Exercise objective
Go over the entries and report the lines where the word "computer" occurs.

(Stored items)
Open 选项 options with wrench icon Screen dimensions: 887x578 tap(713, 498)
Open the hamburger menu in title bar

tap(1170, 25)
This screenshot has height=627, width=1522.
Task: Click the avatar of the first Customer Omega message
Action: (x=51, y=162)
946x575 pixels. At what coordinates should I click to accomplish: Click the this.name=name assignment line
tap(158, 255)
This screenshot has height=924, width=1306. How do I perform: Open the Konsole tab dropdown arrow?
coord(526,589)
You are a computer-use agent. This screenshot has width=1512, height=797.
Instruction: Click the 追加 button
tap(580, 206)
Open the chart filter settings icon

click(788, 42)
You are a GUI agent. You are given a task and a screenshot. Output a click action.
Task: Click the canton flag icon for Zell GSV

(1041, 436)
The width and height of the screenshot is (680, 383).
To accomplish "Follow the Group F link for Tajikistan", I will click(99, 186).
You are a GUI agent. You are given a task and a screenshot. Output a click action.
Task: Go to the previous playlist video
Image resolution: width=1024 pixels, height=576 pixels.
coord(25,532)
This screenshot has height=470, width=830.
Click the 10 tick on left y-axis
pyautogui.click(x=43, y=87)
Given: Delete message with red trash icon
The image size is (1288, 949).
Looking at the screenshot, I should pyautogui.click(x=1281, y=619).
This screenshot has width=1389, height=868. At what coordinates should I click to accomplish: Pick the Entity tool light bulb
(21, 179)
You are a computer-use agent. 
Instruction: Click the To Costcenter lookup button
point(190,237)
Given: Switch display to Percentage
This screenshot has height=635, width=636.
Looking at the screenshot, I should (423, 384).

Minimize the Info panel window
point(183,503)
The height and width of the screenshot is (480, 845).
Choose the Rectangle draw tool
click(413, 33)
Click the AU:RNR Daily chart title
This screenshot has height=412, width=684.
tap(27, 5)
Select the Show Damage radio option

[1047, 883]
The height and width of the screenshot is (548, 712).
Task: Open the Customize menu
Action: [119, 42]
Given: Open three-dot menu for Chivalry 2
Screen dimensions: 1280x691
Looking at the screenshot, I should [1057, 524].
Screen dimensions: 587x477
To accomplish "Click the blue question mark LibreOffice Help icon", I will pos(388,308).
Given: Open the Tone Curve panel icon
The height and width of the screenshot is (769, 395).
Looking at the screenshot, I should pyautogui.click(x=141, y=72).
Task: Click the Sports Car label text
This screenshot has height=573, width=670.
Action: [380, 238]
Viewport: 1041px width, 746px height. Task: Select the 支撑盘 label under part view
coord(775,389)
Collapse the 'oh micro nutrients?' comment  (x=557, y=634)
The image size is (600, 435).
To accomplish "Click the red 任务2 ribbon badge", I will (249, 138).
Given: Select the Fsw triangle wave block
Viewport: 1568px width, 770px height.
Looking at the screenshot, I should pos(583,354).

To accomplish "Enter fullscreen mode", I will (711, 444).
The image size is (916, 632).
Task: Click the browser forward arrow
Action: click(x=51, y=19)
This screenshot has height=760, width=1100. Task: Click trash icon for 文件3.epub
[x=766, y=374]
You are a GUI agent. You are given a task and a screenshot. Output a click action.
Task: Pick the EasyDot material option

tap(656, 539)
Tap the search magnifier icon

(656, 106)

Task output
You are a computer-use agent. This screenshot has width=1512, height=797.
You are a computer-use agent. 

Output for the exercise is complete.